* _Data items_
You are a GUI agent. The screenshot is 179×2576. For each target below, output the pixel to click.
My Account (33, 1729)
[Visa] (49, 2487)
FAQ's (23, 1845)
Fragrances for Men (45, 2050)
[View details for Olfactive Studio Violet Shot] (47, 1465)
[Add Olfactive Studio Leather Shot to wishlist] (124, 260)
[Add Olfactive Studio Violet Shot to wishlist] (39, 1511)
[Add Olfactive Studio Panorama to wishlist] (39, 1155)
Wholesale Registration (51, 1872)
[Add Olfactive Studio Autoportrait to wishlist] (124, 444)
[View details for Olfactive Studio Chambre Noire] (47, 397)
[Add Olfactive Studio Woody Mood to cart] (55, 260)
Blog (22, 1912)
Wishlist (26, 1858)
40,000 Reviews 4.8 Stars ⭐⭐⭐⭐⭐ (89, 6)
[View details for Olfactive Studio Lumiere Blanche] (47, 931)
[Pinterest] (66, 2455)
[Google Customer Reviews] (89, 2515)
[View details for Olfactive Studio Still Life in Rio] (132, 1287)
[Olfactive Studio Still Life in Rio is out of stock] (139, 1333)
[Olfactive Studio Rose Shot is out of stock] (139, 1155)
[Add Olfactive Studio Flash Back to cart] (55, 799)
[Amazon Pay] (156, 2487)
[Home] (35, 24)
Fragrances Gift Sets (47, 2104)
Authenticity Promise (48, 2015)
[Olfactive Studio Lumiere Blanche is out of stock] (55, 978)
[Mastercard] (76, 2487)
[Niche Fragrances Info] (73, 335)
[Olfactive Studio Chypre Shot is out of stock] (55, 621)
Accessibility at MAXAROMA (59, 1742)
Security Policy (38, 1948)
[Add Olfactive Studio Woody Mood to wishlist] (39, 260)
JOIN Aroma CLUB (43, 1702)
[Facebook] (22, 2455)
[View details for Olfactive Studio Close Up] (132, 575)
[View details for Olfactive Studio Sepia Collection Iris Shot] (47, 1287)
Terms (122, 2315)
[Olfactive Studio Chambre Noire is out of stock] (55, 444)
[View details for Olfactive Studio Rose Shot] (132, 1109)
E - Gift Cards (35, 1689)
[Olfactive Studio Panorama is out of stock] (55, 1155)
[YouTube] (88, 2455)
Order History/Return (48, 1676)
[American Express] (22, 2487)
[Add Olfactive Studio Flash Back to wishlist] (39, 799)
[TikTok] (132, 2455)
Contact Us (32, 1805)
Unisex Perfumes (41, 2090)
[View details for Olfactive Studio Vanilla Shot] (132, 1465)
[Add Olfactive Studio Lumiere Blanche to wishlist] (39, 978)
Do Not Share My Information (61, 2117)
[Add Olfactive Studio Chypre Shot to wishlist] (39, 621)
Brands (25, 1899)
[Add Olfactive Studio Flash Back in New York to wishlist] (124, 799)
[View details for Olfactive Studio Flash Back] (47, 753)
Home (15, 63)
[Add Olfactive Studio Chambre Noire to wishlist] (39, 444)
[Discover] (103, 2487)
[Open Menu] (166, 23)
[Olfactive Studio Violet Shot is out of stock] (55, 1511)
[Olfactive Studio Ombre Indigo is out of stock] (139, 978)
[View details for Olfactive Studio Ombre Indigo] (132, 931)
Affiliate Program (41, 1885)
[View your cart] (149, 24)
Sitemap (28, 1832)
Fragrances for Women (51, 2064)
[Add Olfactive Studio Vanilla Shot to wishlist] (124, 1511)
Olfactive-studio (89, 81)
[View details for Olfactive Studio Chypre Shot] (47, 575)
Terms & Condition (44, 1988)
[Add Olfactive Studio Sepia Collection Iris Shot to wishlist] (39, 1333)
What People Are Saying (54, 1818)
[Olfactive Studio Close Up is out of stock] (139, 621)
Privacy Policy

* _ACTION ITEM_
Write out, from the lines above, only those from the line with "[Add Olfactive Studio Woody Mood to wishlist]" to the line with "[Olfactive Studio Chambre", exactly as given, including the first and the last.

* _EXERCISE SOLUTION_
[Add Olfactive Studio Woody Mood to wishlist] (39, 260)
JOIN Aroma CLUB (43, 1702)
[Facebook] (22, 2455)
[View details for Olfactive Studio Close Up] (132, 575)
[View details for Olfactive Studio Sepia Collection Iris Shot] (47, 1287)
Terms (122, 2315)
[Olfactive Studio Chambre Noire is out of stock] (55, 444)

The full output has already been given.